Partners in Partnerships - Partners with net earnings from self-employment, as reported on Schedule K-1 (Form 1065), box 14, code A, can also take advantage of this deduction. The health insurance policy can be in the name of the partnership or the partner.  

  • If the partnership pays the premiums, the premium amounts must be reported on Schedule K-1, Form 1065, as guaranteed payments included in the partner's gross income.

  • If a taxpayer/partner pays the premiums, and the policy is in the taxpayer/partner's name, the partnership must reimburse the taxpayer and the premium amounts will be included in gross income as guaranteed payments on Schedule K-1. Otherwise, the insurance plan won't be considered established under the business. 


S Corporation Shareholders - Shareholders who own more than 2% of an S corporation are eligible if the corporation pays their health insurance premiums, which are then reported as wages on Form W-2. The policy can be in the name of the S corporation or the shareholder. If the shareholder pays the premiums and the policy is in their name, the S corporation must reimburse the shareholder, and the premium amounts must be reported on Form W-2 as wages

  • If the S corporation pays the premiums, the premium amounts are included on Form W-2 as wages.

  • If the shareholder pays the premiums, and the policy is in the shareholder's name, the S corporation must reimburse the shareholder and report the premium amounts on the W-2 as wages. Otherwise, the insurance plan won't be considered established under the business.

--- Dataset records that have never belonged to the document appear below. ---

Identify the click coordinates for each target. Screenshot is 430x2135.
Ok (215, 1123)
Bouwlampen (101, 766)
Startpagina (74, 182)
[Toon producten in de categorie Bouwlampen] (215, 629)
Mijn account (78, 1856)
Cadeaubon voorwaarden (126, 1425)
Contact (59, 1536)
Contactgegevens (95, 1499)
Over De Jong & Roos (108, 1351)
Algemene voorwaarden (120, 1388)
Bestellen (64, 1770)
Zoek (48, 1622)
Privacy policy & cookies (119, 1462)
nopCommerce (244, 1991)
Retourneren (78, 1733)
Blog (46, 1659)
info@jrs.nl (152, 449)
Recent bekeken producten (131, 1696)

Where is the Deduction Claimed? - The self-employed health insurance deduction is an above-the-line deduction, meaning it reduces the taxpayer’s gross income directly. This advantageous positioning allows taxpayers to benefit from the deduction regardless of whether they itemize deductions or take the standard deduction. The deduction is figured on IRS Form 7206, Self-Employed Health Insurance Deduction, that is attached to the individual’s Form 1040 return. Form 7206 made its debut as part of 2023 returns. Previously, a worksheet in the IRS instructions to the 1040 was used to compute the deduction.

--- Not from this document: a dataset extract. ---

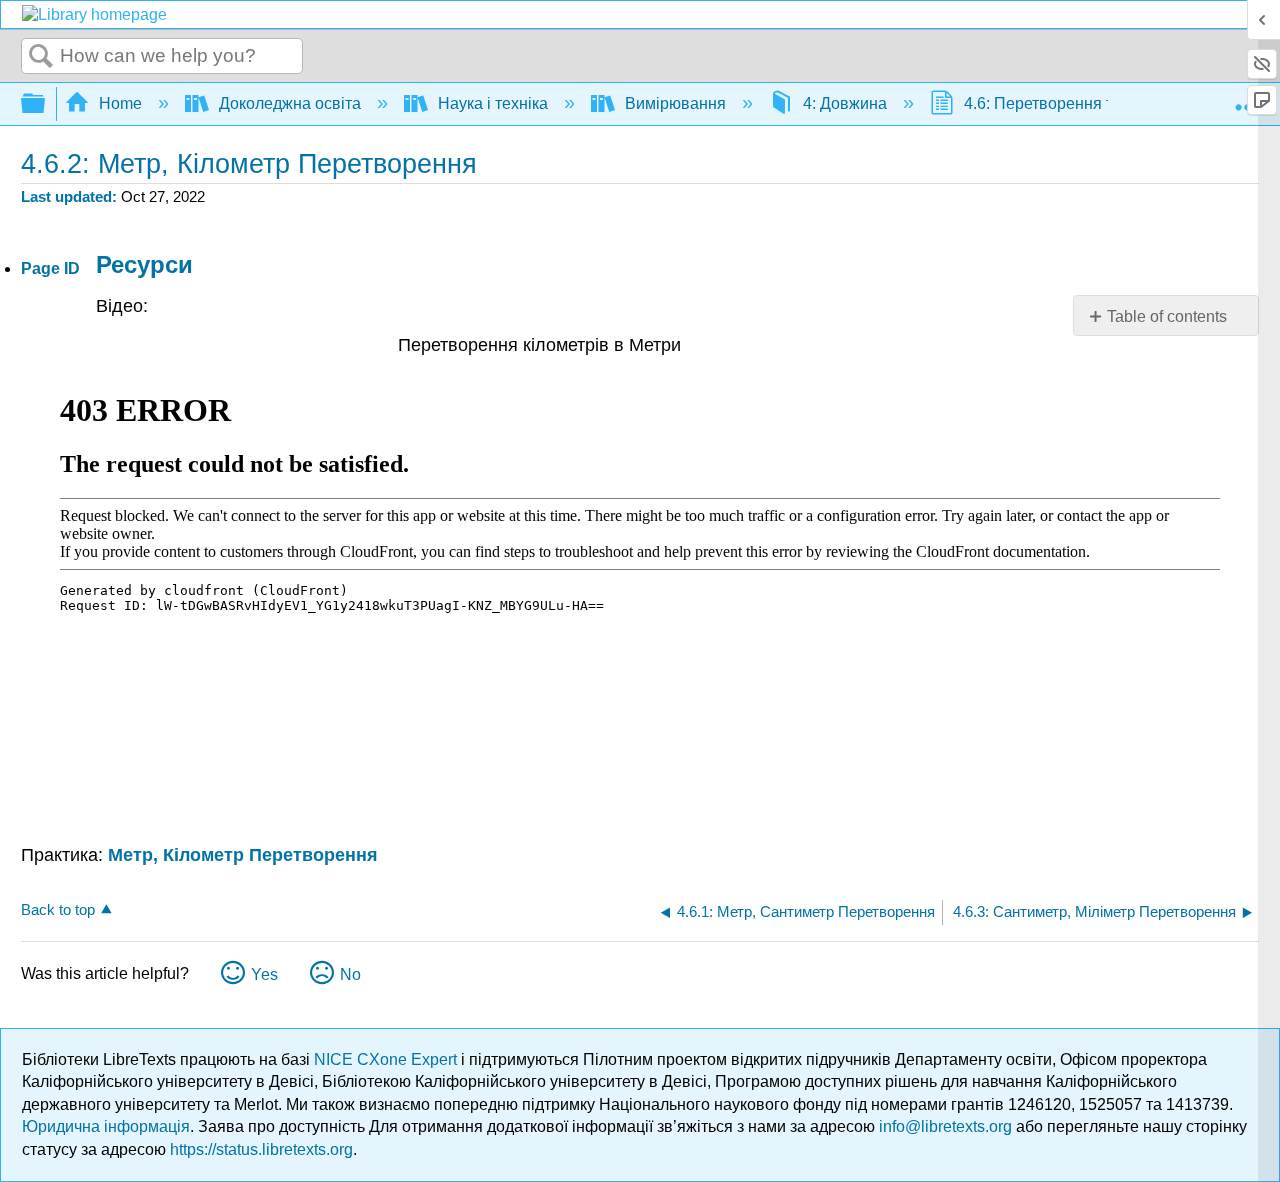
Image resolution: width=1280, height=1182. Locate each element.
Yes (264, 974)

The Tax Benefit – Besides allowing it to be deducted above the line and avoiding the 7½% of AGI medical limitation as an itemized deduction, the SE health insurance deduction also reduces the taxpayer’s AGI. The AGI is frequently used to reduce other tax benefits for higher income taxpayers. This can result in substantial tax savings, making health insurance more affordable for those who are self-employed or small business owners.


What Insurance Qualifies? - To qualify for the deduction, the insurance plan must be established under the name of business, but for self-employed individuals, this means the policy can be in either the individual’s name or the name of the business. For partners and S corporation shareholders, certain conditions regarding the payment and reporting of premiums must be met, as outlined above.


The deduction covers medical, dental, and long-term care insurance premiums for the taxpayer, their spouse, dependents, and children under 27 years of age, even if they are not dependents. Medicare premiums voluntarily paid to obtain insurance in the individual’s name that is like qualifying private health insurance can be used to figure the deduction. I.   


Limitations and Restrictions - While the self-employed health insurance deduction offers significant tax relief, there are limitations.  

  • The deduction cannot exceed the earned income from the business under which the insurance plan is established.

  • The long-term care (LTC) insurance premium part of the deduction is limited based on the age of the person covered by the LTC plan.  

  • No deduction is allowed for any month in which the taxpayer was eligible to participate in a health plan “subsidized” by their or their spouse's employer. The term “subsidized” means at least 50% of the cost of the coverage is paid by the employer.